View Full Version : Help with Python Script - RSS Reader



WinterWeaver
March 27th, 2008, 07:14 PM
Hi,

I've been following this tutorial: http://www.learningpython.com/2006/01/30/rss-reader-part-three-generator-class/

The script works, but for some reason it only works on the RSS feed he uses in that example ('http://rss.slashdot.org/Slashdot/slashdot')

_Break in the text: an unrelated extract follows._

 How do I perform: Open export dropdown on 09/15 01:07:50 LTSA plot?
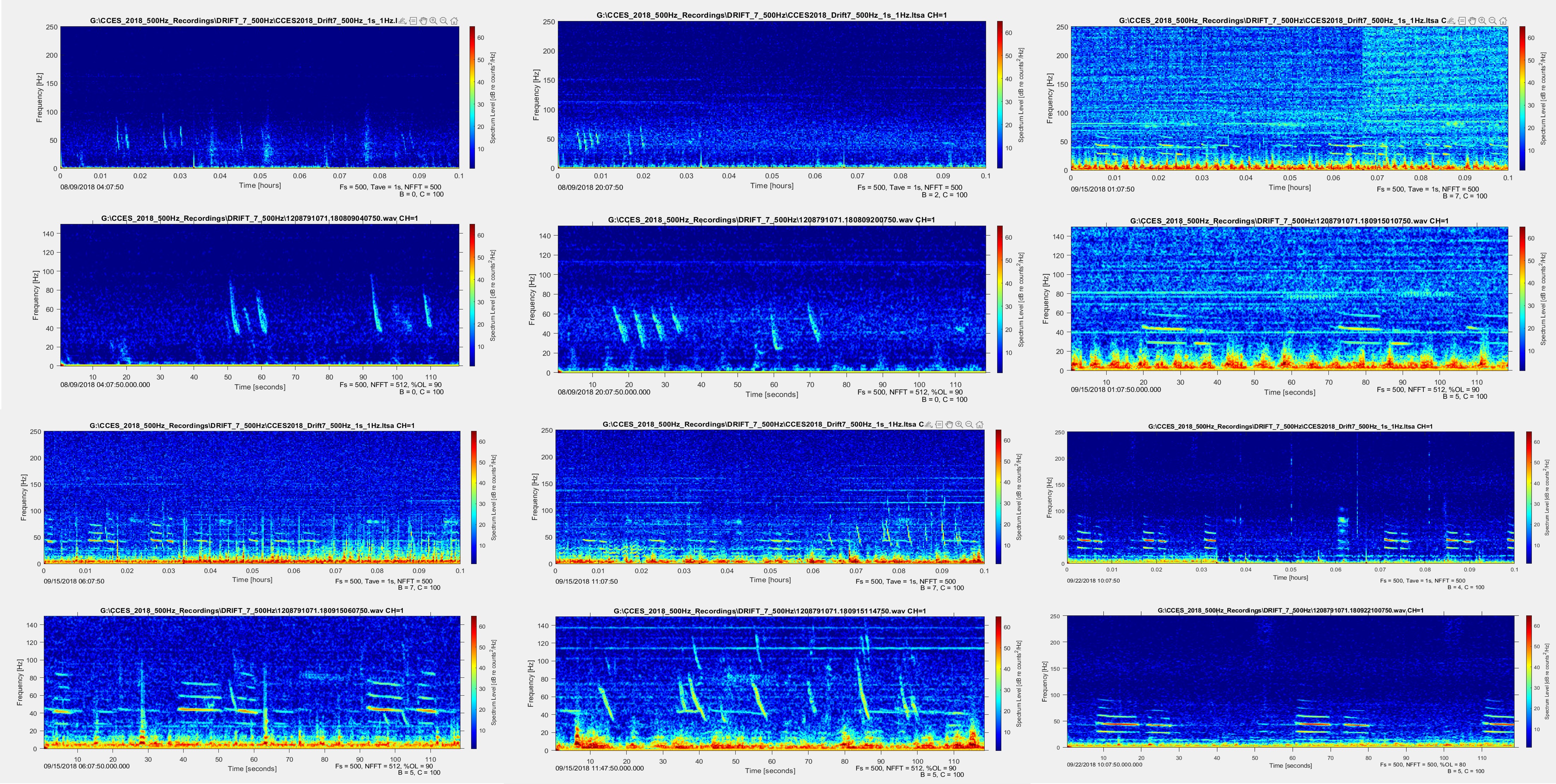[x=1451, y=20]
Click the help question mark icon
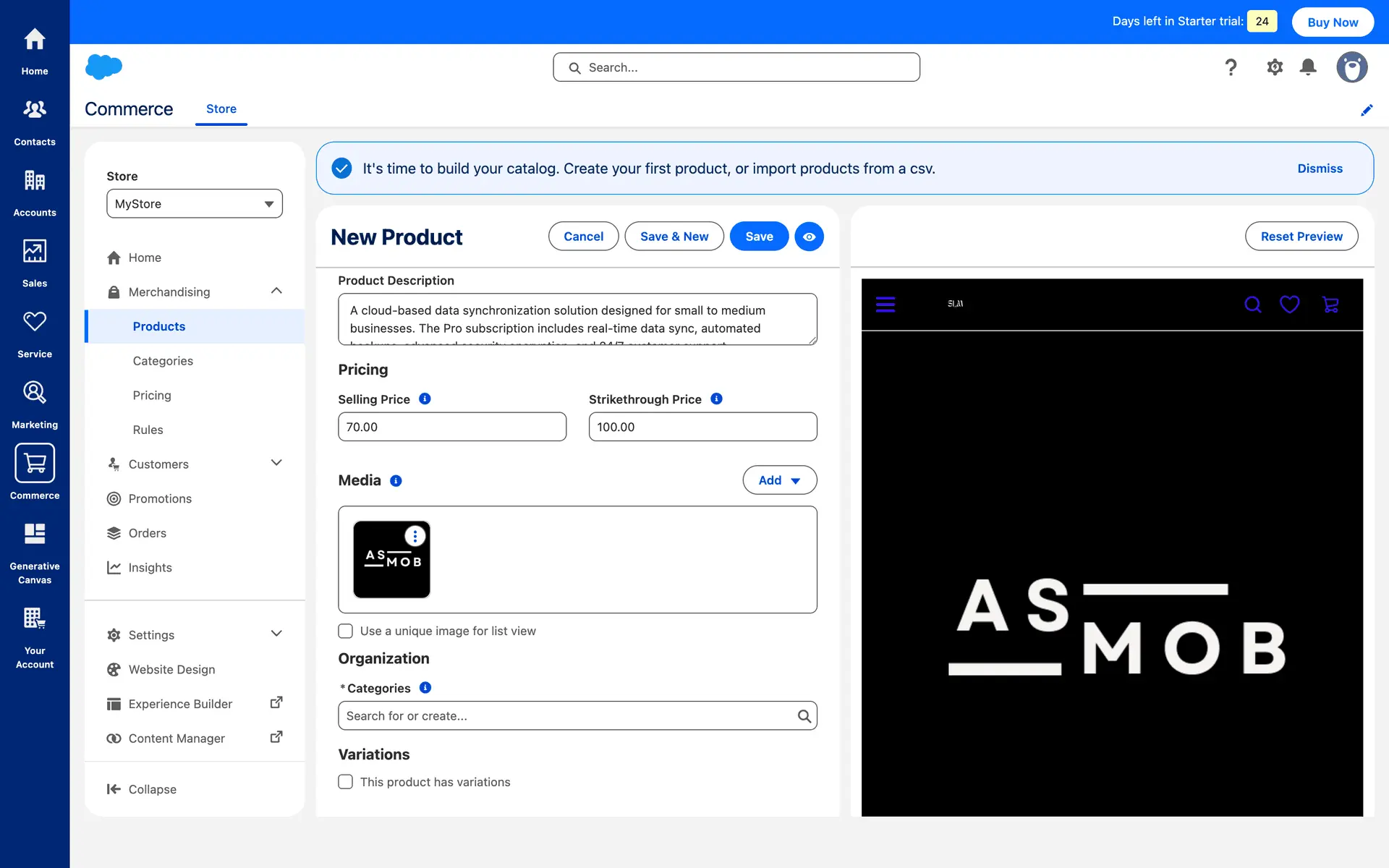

I am trying to adapt this script to read from any feed link I choose. When I change the feed to another, like for example, : http://ubuntuforums.org/external.php?type=RSS2, then the script doesn't work. :confused:

Here is the complete script:

#! /urs/bin/env python

import urllib2
from xml.dom import minidom, Node

class RSSItem:
""" this is an RSS item, it contains all the RSS info like Title and Description """
def __init__(self, title="", description=""):
self.title = title
self.description = description

class RSSReader:
""" This is our RSS Reader """
def __init__(self, RSSUrl):
self.RSSUrl = RSSUrl
self.xmldoc = self.GetXMLDocument(RSSUrl)
if (not self.xmldoc):
print "Error Getting XML Document!"

def GetXMLDocument(self, RSSUrl):
""" This function reads in a RSS URL and then retruns the XML document on success """
url_info = urllib2.urlopen(RSSUrl)
xmldoc = None
if (url_info):
xmldoc = minidom.parse(url_info)
else:
print "Error Getting URL"
return xmldoc

def GetItems(self):
""" Generator to get items """
for item_node in self.xmldoc.documentElement.childNodes:
if (item_node.nodeName == "item"):
""" Great, we have a item """
rss_item = self.CreateRSSItem(item_node)
yield rss_item

def CreateRSSItem(self, item_node):
""" Create an RSS Item and return it """
title = self.GetChildText(item_node, "title")
description = self.GetChildText(item_node, "description")
return RSSItem(title, description)

def GetItemText (self, xml_node):
""" Get the text from an xml item """
text = ""
for text_node in xml_node.childNodes:
if (text_node.nodeType == Node.TEXT_NODE):
text += text_node.nodeValue
return text

def GetChildText(self, xml_node, child_name):
""" Get a child node from the xml node """
if (not xml_node):
print "Error GetChildNode: No xml_node"
return ""
for item_node in xml_node.childNodes:
if (item_node.nodeName == child_name):
return self.GetItemText(item_node)
return ""

if __name__ == "__main__":
rss_reader = RSSReader('http://ubuntuforums.org/external.php?type=RSS2')
for rss_item in rss_reader.GetItems():
if (rss_item):
print rss_item.title
print ""
print rss_item.description
print ""

thanks for any assistance :)

WW

Wybiral
March 27th, 2008, 07:41 PM
You should use the universal feed parser (http://www.feedparser.org/) for RSS feeds. It's easier than manually parsing and can tolerate messy XML more.

WinterWeaver
March 27th, 2008, 07:53 PM
wow, thanks for the fast reply :)

Will try using that then ^_^

ta,

WW

WinterWeaver
March 27th, 2008, 09:39 PM
Sooo much easier! Thanks a lot!

Now I just need to find a way that I can use it in my websites, which was the end-goal :)

WW

mssever
March 27th, 2008, 09:48 PM
and can tolerate messy XML more.

Isn't the point of XML that parsers should refuse to deal with an XML file that contains even the smallest syntax error? After all, part of the problem with HTML is how lax the browsers are. It seems to me that if a parser can tolerate messy XML files, then the parser is broken by definition.